A Netuno Pescados, com sede em Recife (PE), instituiu um departamento de Relações com Investidores e tem seus números auditados mesmo sem ter uma expectativa de prazo definida para sua chegada à bolsa. O plano de abertura de capital reflete a visão dos acionistas fundadores para o futuro do setor. Eles esperam uma consolidação da indústria pesqueira semelhante à que foi vivida pela de frango há pouco mais de uma década — e, nesse cenário, a produtora e processadora de peixes e frutos do mar, que já figura entre as maiores da América Latina, aspira ser um player poderoso do mercado mundial e mira o exemplo dos grandes frigoríficos nacionais. Há dois anos, a Netuno recebeu um aporte de recursos do Banco Nacional de Desenvolvimento Social (BNDES). O financiamento do BNDES, aliás, é um traço que as empresas com planos futuros de abertura de capital e estruturas de governança adiantadas têm em comum.

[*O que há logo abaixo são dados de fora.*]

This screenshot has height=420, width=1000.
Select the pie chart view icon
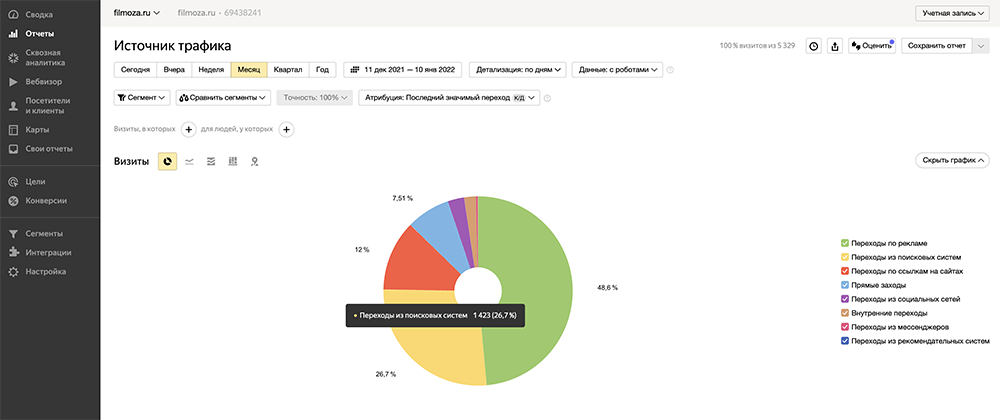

A fabricante de pães gaúcha Nutrella teve na venda de 25% de seu capital o ponto de partida para as transformações na estrutura de gestão, que foram marcadas pela substituição de membros da família por gestores profissionais e pela formação de um conselho de administração. A Democrata Calçados, do interior de São Paulo, foi outra que optou por nomear diretores executivos para posições antes ocupadas pelos sócios fundadores, que passaram a fazer parte de um colegiado cuja função é acompanhar de perto os resultados obtidos por essa nova diretoria.

A Totvs, que abriu o capital em março de 2006, implementou um plano de opções de ações para seus executivos dois anos antes. A proposta era incutir a cultura de alinhamento de interesses e de remuneração atrelada à geração de resultados, de maneira a chegar à bolsa em sintonia com os seus pares.